— Records supplied —
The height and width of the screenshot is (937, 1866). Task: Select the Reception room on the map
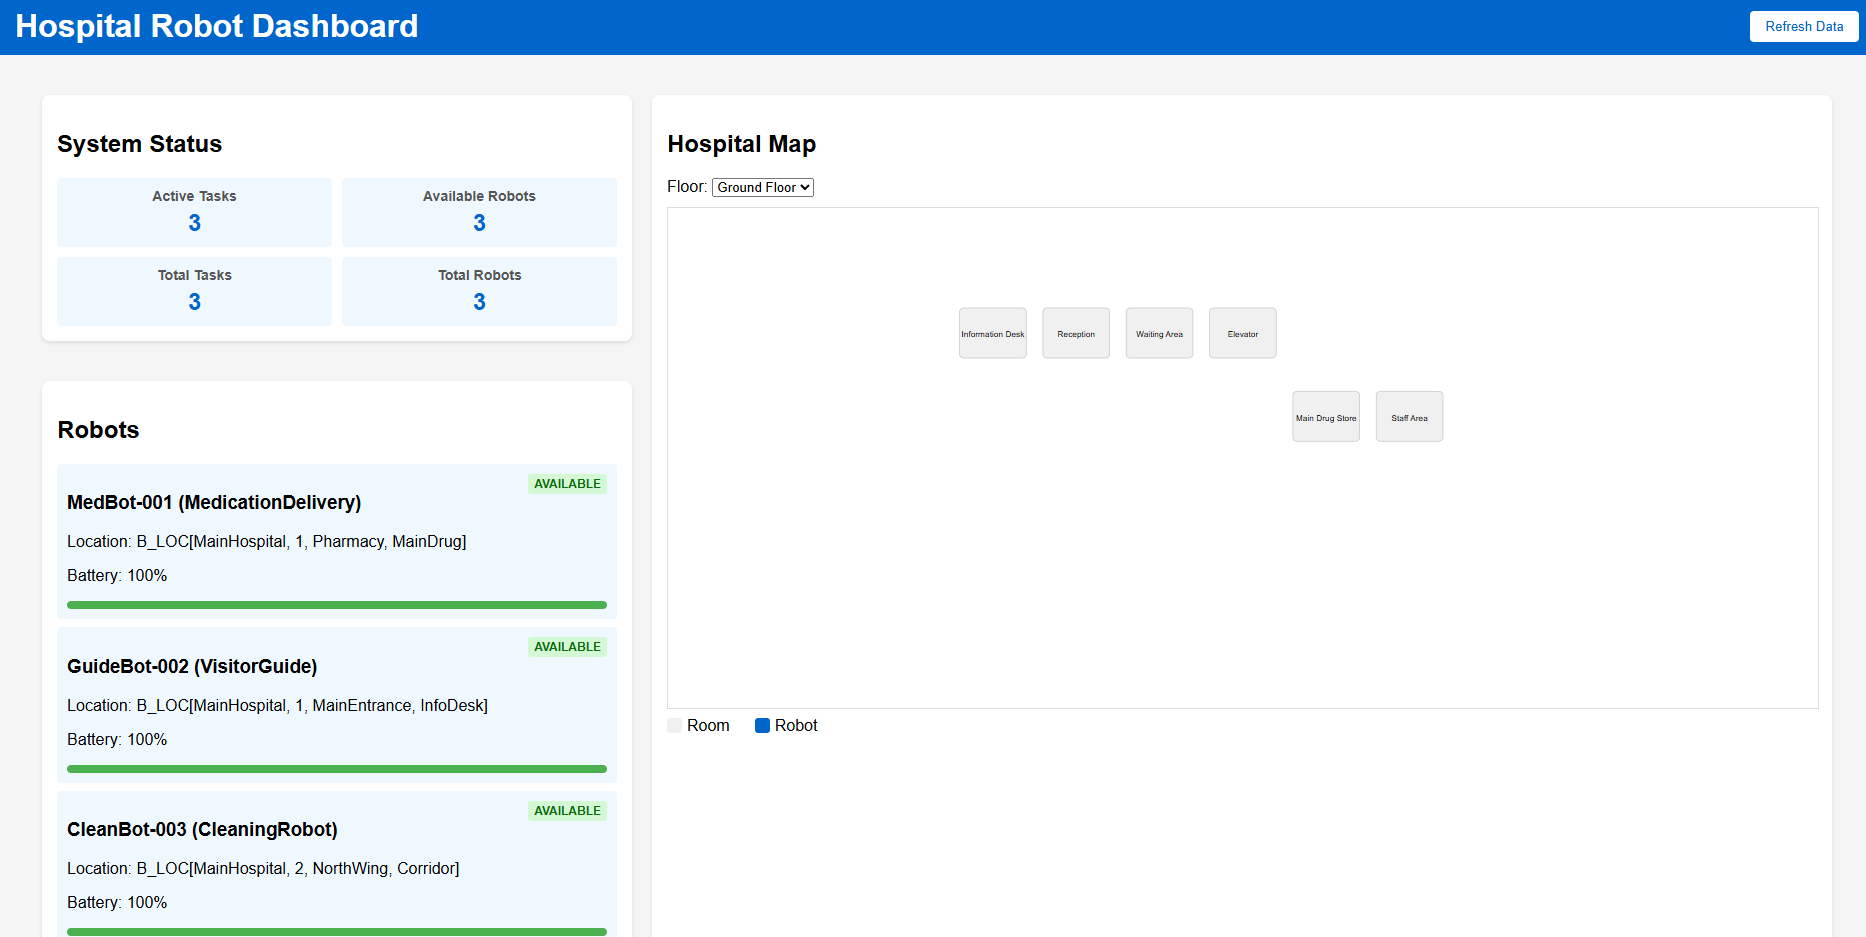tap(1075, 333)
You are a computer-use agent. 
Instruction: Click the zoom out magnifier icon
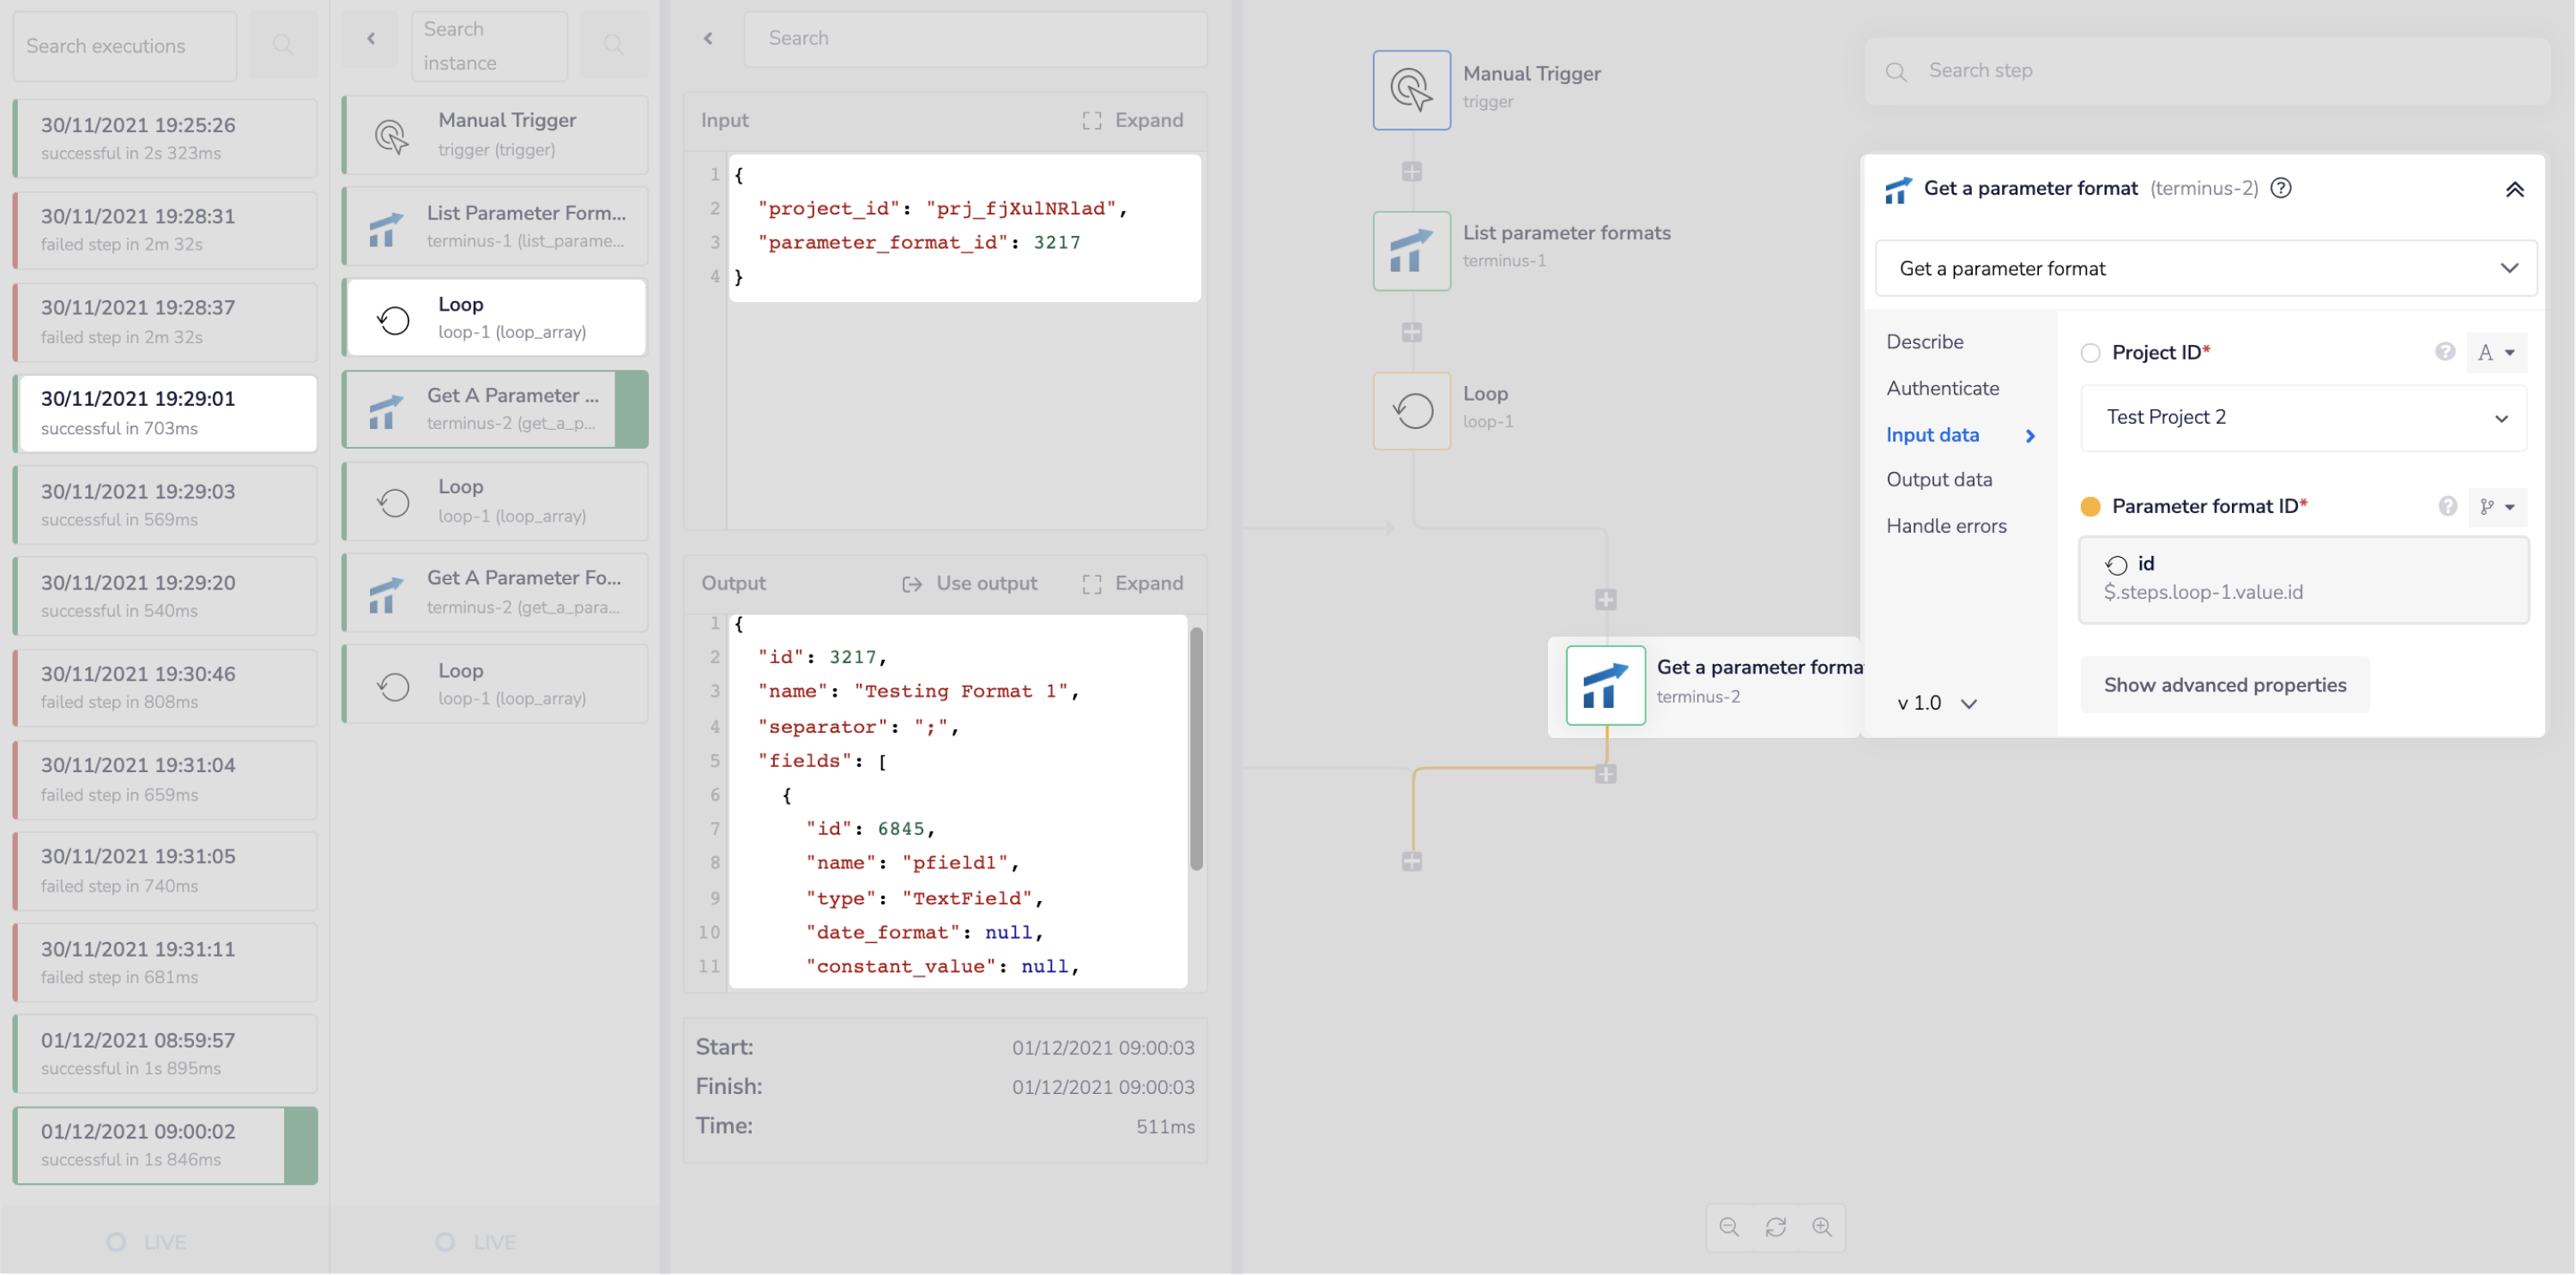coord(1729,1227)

— Instructions to follow —
Quote all the lines above exactly as given. Do not include the pictures.

— Solution for this problem —
The height and width of the screenshot is (937, 1866). Task: Select the Reception room on the map
tap(1075, 333)
You are a computer-use agent. 
Instruction: Click the zoom out magnifier icon
coord(1729,1227)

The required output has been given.